THE INPUT Start Marker

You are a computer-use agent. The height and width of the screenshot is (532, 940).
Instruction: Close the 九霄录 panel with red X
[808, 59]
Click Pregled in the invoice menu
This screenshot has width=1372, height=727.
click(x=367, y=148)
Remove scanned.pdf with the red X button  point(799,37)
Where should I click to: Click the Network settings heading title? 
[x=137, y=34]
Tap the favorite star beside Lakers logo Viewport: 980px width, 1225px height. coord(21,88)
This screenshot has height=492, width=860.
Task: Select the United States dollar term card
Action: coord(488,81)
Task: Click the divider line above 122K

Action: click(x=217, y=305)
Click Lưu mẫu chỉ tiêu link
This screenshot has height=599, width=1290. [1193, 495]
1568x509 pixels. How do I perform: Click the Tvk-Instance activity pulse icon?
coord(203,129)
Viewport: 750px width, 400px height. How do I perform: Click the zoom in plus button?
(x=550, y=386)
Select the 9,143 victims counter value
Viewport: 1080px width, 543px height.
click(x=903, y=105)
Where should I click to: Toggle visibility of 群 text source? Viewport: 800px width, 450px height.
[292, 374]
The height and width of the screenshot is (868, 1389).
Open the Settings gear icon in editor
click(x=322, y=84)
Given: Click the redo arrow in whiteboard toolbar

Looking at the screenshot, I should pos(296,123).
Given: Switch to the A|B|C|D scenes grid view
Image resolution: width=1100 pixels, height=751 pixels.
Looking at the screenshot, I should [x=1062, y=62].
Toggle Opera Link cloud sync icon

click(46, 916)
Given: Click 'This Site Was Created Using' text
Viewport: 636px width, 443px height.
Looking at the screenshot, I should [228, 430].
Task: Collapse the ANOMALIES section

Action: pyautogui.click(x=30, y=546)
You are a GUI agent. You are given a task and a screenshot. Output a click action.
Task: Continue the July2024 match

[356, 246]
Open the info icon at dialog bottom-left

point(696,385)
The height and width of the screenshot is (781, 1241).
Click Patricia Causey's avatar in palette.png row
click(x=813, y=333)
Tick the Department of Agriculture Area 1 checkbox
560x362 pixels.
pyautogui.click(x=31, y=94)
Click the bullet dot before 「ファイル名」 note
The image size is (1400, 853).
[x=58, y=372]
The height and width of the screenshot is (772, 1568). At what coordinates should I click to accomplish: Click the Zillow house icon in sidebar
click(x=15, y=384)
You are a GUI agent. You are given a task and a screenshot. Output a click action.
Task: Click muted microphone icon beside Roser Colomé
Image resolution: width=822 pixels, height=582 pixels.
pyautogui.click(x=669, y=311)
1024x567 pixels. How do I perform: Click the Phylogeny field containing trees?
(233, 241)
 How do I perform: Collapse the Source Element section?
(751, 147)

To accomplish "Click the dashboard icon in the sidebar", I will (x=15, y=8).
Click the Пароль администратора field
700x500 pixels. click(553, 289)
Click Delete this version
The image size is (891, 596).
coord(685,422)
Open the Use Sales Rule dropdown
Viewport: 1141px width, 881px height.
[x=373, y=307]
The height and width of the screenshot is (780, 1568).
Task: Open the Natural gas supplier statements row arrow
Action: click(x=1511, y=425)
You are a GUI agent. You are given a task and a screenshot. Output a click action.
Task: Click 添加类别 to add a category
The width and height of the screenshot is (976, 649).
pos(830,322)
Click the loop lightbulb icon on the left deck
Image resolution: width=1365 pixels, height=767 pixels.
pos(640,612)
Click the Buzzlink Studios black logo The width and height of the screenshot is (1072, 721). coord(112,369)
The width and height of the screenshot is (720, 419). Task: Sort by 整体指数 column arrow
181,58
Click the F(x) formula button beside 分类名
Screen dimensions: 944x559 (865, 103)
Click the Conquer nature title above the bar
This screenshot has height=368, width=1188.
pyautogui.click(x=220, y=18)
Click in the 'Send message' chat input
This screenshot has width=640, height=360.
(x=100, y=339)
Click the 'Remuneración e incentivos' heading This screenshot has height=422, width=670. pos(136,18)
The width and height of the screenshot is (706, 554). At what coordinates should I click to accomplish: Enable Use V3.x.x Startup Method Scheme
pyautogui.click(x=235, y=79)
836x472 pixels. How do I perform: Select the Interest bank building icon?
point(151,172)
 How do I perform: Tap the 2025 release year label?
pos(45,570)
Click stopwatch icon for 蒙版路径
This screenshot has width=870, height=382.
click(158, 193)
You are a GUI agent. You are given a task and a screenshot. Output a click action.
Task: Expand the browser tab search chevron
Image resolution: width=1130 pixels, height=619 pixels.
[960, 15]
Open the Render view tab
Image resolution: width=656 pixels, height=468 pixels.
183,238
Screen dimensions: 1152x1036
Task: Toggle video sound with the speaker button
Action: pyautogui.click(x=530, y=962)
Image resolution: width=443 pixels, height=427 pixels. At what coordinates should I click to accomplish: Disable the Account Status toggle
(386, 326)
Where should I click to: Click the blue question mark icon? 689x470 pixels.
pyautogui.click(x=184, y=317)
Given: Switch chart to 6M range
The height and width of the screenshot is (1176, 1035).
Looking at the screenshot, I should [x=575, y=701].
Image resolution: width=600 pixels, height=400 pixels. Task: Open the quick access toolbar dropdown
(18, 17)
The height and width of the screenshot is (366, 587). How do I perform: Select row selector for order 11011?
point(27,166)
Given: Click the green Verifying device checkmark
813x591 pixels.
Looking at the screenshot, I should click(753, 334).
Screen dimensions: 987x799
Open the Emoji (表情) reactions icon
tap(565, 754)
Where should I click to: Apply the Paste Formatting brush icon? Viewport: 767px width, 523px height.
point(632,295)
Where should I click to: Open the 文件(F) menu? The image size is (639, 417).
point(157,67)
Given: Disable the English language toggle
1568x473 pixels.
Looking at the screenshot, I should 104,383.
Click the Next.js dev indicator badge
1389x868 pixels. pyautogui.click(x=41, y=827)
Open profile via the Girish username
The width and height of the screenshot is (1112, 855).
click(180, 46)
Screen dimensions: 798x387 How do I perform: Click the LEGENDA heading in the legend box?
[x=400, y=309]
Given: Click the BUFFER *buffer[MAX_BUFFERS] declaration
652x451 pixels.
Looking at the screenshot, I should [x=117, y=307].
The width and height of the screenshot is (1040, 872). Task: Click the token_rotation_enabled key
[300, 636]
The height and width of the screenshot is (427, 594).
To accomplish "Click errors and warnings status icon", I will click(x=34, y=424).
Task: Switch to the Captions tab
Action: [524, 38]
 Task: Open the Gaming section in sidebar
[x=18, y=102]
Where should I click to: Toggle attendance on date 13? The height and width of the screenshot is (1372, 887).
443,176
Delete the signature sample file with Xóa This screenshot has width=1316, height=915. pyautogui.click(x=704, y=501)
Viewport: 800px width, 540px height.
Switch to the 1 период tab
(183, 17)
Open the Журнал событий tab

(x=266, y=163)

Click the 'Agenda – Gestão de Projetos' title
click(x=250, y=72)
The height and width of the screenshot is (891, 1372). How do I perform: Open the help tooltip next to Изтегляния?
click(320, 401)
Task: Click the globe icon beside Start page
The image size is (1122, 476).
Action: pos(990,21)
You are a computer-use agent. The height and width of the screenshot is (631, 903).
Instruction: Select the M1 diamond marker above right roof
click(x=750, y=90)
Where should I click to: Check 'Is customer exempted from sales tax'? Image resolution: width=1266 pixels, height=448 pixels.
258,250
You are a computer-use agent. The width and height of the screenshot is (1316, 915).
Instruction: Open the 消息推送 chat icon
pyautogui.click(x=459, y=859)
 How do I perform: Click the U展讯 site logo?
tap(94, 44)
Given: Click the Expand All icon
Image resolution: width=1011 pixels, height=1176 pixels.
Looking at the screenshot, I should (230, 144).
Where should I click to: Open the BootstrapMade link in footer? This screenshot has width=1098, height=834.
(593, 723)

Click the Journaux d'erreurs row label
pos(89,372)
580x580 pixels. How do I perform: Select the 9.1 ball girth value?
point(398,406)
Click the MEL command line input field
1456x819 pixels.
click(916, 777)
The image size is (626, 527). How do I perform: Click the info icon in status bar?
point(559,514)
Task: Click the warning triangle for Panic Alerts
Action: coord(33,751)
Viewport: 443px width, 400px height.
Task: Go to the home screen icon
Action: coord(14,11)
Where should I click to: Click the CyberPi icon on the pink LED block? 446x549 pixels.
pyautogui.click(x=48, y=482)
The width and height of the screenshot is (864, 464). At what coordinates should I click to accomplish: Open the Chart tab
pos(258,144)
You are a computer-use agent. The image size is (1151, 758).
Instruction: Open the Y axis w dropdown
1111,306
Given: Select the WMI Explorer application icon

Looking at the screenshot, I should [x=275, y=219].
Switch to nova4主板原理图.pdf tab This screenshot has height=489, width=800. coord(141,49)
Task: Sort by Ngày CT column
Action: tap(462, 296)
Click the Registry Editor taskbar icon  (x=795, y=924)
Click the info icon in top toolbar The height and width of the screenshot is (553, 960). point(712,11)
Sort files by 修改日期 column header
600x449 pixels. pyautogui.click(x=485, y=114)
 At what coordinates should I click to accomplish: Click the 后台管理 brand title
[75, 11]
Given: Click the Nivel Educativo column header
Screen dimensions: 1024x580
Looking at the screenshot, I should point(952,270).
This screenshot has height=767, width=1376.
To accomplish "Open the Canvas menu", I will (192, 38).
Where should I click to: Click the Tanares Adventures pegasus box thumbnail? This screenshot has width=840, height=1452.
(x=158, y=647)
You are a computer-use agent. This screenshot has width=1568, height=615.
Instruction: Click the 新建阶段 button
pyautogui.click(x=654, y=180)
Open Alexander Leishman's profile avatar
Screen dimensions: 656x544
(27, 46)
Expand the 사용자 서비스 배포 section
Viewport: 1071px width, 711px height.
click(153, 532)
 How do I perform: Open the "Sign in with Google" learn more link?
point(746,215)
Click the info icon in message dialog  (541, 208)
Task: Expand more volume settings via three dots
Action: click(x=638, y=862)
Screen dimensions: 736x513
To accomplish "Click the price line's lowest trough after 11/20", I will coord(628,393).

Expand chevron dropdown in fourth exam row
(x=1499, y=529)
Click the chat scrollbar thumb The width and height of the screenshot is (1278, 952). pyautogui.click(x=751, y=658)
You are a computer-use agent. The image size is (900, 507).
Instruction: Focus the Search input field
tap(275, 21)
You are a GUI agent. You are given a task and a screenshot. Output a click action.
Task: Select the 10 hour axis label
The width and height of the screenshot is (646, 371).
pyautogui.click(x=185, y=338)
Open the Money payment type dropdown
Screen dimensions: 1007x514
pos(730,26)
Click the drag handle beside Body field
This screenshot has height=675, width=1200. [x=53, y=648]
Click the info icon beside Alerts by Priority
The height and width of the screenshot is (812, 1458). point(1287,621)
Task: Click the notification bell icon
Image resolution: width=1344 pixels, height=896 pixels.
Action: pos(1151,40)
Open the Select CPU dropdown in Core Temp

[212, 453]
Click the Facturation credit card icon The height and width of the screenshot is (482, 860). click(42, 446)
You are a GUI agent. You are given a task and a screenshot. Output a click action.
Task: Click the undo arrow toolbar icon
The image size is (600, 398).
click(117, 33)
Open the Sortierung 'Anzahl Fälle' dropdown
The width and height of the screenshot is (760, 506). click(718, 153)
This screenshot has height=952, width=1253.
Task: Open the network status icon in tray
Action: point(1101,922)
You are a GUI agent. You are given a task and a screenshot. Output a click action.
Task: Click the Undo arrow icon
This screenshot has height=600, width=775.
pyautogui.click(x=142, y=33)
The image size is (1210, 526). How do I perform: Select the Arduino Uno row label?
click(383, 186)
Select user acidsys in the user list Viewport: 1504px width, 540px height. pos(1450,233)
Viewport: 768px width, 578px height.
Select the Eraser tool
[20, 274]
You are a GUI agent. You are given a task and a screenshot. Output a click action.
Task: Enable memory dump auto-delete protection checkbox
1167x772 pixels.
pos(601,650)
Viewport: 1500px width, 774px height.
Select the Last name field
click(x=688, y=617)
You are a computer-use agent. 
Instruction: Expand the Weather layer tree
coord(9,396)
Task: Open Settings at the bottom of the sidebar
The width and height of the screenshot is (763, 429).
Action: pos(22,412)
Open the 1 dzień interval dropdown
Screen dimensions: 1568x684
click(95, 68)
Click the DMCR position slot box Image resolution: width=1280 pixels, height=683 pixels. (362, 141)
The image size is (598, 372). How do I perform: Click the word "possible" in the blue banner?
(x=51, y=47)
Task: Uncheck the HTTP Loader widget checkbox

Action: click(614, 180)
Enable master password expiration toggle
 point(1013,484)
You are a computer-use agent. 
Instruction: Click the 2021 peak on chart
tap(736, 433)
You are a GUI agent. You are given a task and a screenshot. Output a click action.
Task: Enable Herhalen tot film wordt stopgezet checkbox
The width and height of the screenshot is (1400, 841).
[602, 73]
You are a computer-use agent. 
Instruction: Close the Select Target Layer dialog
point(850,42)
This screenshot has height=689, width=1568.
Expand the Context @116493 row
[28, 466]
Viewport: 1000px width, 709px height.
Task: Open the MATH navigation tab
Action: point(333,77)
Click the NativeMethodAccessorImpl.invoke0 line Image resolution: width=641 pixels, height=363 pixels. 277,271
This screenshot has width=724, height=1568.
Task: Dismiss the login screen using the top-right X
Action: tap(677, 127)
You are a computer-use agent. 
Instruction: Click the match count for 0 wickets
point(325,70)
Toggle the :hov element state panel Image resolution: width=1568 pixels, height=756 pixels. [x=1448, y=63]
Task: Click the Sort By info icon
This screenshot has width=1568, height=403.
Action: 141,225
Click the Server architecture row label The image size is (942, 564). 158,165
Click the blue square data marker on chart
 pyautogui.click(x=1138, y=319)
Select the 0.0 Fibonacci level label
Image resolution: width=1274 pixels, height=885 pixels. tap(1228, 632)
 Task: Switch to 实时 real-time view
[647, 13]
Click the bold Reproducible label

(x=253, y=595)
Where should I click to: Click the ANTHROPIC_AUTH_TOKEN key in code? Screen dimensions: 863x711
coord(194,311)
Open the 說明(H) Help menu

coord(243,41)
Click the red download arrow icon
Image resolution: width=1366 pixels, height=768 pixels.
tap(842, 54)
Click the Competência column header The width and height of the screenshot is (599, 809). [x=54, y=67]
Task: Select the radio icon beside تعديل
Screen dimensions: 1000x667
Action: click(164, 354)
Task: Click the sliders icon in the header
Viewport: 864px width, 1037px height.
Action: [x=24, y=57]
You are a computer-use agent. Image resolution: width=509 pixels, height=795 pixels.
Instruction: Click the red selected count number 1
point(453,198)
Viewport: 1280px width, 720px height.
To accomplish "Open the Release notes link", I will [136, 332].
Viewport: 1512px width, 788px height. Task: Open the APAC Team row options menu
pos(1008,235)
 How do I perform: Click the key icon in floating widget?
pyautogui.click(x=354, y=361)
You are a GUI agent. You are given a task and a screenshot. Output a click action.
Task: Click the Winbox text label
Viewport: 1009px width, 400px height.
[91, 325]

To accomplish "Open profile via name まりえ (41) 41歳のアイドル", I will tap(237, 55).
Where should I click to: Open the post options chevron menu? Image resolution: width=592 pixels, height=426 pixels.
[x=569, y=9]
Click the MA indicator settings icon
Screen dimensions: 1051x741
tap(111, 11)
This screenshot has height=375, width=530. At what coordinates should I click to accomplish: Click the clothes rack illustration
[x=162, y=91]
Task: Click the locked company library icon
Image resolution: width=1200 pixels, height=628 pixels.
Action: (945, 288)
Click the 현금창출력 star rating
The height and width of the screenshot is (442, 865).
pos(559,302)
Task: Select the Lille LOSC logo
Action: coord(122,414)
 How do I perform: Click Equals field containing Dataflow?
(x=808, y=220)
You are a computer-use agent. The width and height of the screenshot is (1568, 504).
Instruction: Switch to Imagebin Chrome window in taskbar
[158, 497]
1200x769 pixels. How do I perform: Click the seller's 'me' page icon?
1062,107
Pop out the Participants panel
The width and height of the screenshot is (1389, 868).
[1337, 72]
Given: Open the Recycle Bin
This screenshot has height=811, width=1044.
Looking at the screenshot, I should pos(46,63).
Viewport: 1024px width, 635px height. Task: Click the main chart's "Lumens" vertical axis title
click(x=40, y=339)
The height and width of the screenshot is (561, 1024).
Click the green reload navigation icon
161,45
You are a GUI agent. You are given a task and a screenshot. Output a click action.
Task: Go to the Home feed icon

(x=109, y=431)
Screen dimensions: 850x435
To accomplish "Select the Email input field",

THE INPUT End Marker

WHAT THE TASK REQUIRES: Your output is to be the lines of the listing, exact and complete, starting at the first and ending with the line that contains "Given: Click 'This".

YOUR RESPONSE:
You are a computer-use agent. The height and width of the screenshot is (532, 940).
Instruction: Close the 九霄录 panel with red X
[808, 59]
Click Pregled in the invoice menu
This screenshot has width=1372, height=727.
click(x=367, y=148)
Remove scanned.pdf with the red X button  point(799,37)
Where should I click to: Click the Network settings heading title? 
[x=137, y=34]
Tap the favorite star beside Lakers logo Viewport: 980px width, 1225px height. coord(21,88)
This screenshot has height=492, width=860.
Task: Select the United States dollar term card
Action: coord(488,81)
Task: Click the divider line above 122K

Action: click(x=217, y=305)
Click Lưu mẫu chỉ tiêu link
This screenshot has height=599, width=1290. [1193, 495]
1568x509 pixels. How do I perform: Click the Tvk-Instance activity pulse icon?
coord(203,129)
Viewport: 750px width, 400px height. How do I perform: Click the zoom in plus button?
(x=550, y=386)
Select the 9,143 victims counter value
Viewport: 1080px width, 543px height.
click(x=903, y=105)
Where should I click to: Toggle visibility of 群 text source? Viewport: 800px width, 450px height.
[292, 374]
The height and width of the screenshot is (868, 1389).
Open the Settings gear icon in editor
click(x=322, y=84)
Given: Click the redo arrow in whiteboard toolbar

Looking at the screenshot, I should pos(296,123).
Given: Switch to the A|B|C|D scenes grid view
Image resolution: width=1100 pixels, height=751 pixels.
Looking at the screenshot, I should [x=1062, y=62].
Toggle Opera Link cloud sync icon

click(46, 916)
Given: Click 'This Site Was Created Using' text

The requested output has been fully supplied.